Further Reading for Book III, Topic3

Beyond Mapping III

Topic 3 – Basic Techniques in Spatial Analysis (Further Reading)

Map Analysis book

(Spatial Coincidence)

Key Concepts Characterize Unique Conditions — describes a technique for handling unique combinations of map layers (April 2006)

Use “Shadow Maps” to Understand Overlay Errors — describes how shadow maps of certainty can be used to estimate error and its propagation (September 2004)

<Click here> for a printer-friendly version of this topic (.pdf).

(Back to the Table of Contents)
______________________________

Key Concepts Characterize Unique Conditions

(GeoWorld, April 2006)

(return to top of Topic)

Back in the days of old GIS (a couple of decades ago) computer power was but a fraction of what sits on most desks today. As a result, CPU cycles and online storage for map analysis were severely rationed. Maps of a megabyte were relegated to super computers behind glass windows in air conditioned rooms.

In these austere conditions programmers searched for algorithms and data structures that saved nanoseconds and kilobytes. The concept of a Universal Polygon Coverage was a mainstay in vector-based processing. By smashing a stack of relatively static map layers together a single map was generated that contained all of the son and daughter polygons. This “compute once/use many” approach had significant efficiency gains as coincidence overlay was solved once then table query and math simply summarized the combinations as needed.

The top portion of figure 1 shows a simplified schematic of the Universal Polygon approach. The lines defining the individual polygons on the three vector maps are intersected (analogous to throwing spaghetti on a wall) to identify various combinations of the input conditions as depicted in the large map in the middle.

For example, consider the unique combination of A2, B1 and C1. The intersections of the lines identify nodes that split the parent polygon boundaries into the segments defining the six son and daughter polygons of the combined conditions. The result is a single spatial table containing all of the original delineations plus the derived coincidence overlay information. Its corresponding attribute table can be easily searched for any combination of conditions and/or mathematically manipulated to generate a new field in the table—fast and efficient.

Figure 1. Comparison of the related concepts of Universal Polygon Coverage (vector) and Unique Conditions Matrix (grid).

This pre-processing technique also works for grid-based data (bottom portion of figure 1). The Unique Conditions Matrix smashes a stack of grid layers together assigning a unique value for each possible combination of conditions. For example, the A2, B1 and C1 combination (termed a cohort) is defined by the grid cell block shown in the right portion of the figure. Grid location column= 12 and row= 12 is one of the forty member cohort.
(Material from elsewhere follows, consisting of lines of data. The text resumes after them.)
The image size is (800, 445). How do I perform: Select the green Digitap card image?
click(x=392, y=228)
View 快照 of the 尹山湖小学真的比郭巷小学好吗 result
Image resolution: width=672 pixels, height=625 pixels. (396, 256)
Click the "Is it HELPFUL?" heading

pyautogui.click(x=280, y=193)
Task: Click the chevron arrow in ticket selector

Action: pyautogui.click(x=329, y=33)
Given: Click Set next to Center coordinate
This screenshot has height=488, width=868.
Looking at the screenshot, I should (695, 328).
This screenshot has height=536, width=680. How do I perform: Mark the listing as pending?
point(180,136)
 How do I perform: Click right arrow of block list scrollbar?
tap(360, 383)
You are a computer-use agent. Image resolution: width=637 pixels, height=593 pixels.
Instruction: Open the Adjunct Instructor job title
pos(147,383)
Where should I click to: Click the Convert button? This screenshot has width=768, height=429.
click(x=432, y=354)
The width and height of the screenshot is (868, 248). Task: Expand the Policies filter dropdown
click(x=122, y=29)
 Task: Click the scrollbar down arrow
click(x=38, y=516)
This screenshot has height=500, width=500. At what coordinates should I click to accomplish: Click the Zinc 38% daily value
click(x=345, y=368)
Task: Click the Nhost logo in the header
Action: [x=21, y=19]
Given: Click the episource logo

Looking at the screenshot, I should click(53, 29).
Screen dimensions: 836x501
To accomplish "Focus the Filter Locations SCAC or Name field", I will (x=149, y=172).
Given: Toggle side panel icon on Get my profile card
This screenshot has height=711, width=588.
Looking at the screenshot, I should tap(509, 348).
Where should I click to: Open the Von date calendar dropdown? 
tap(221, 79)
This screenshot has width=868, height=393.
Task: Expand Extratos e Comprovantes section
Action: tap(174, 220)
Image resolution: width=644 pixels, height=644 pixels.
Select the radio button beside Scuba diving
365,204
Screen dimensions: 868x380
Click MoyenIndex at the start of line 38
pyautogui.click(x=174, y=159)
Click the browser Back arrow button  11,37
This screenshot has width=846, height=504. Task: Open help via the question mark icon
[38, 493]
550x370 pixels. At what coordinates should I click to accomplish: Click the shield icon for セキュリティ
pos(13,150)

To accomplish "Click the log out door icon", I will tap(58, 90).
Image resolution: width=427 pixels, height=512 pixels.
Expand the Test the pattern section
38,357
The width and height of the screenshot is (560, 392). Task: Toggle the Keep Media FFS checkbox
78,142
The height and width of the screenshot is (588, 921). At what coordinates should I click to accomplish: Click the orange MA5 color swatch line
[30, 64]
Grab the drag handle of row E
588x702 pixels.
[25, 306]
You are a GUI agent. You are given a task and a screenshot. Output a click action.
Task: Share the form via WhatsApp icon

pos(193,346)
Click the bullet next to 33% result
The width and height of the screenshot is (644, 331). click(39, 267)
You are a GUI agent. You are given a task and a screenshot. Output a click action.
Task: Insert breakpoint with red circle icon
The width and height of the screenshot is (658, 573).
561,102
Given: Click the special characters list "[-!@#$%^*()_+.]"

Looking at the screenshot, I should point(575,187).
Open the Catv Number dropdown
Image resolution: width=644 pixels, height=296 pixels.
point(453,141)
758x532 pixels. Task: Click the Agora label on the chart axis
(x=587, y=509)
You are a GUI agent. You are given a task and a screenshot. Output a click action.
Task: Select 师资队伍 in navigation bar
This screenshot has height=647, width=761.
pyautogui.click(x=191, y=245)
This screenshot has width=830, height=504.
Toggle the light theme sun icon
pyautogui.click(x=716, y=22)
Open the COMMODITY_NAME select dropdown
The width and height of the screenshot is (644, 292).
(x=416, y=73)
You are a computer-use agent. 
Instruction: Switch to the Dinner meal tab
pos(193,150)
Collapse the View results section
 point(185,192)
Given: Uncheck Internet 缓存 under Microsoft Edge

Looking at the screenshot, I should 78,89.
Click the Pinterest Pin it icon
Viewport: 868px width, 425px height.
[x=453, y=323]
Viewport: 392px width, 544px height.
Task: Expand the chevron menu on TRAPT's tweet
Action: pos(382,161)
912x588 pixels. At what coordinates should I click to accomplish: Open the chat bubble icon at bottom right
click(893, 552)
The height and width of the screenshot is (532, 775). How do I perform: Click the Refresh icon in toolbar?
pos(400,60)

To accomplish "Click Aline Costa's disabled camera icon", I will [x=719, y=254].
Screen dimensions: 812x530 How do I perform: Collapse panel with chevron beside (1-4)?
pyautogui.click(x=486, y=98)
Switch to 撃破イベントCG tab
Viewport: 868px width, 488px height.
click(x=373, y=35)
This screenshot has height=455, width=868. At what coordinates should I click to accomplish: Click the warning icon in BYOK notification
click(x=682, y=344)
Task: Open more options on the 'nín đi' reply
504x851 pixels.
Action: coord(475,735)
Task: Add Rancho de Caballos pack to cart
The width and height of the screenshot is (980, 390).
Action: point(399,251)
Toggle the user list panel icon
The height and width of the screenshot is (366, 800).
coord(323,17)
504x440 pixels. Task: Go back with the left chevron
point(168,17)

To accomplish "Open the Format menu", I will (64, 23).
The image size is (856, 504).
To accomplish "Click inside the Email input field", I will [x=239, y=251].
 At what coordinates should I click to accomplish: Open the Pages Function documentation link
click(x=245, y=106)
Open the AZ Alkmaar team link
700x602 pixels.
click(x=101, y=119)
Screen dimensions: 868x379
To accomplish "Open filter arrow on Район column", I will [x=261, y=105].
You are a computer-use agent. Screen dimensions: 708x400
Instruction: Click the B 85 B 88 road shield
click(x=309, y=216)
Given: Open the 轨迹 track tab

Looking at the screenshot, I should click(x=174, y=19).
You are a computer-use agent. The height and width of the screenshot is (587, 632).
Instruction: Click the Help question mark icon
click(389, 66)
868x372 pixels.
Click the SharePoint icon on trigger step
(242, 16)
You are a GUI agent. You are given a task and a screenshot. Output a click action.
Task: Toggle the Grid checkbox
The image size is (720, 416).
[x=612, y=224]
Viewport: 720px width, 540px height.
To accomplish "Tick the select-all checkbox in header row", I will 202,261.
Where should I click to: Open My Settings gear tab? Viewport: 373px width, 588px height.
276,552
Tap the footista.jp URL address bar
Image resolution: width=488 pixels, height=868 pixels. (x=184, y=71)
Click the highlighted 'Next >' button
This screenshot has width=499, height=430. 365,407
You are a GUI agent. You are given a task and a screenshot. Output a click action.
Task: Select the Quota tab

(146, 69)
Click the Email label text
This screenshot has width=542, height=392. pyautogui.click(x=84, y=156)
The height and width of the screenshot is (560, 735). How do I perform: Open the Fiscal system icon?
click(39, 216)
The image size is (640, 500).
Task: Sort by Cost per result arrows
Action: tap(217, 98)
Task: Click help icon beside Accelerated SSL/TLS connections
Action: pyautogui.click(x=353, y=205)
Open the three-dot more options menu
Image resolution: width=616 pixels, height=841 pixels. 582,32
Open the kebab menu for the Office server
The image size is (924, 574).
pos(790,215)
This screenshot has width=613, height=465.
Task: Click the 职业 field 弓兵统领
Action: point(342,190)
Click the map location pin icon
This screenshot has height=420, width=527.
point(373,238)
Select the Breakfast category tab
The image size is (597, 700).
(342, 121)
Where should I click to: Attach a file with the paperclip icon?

Figure 2 depicts a natural extension of the procedure involving two tables—a Value Attribute Table and a Cohort Membership Table. For example, given grid layers for travel-time for six stores classified into proximity classes (1= close, 2, 3 and 4= far) results in 4096 possible combinations. Each combination, in turn, forms a single record (row) in the Value Attribute Table (VAT) file. The record contains a unique cohort ID number and a field (column) for each of the base map conditions (figure 2, step 1). The user can operate on this table to derive new information, such as the minimum travel-time to the closest store, which is appended as a new field (step 2).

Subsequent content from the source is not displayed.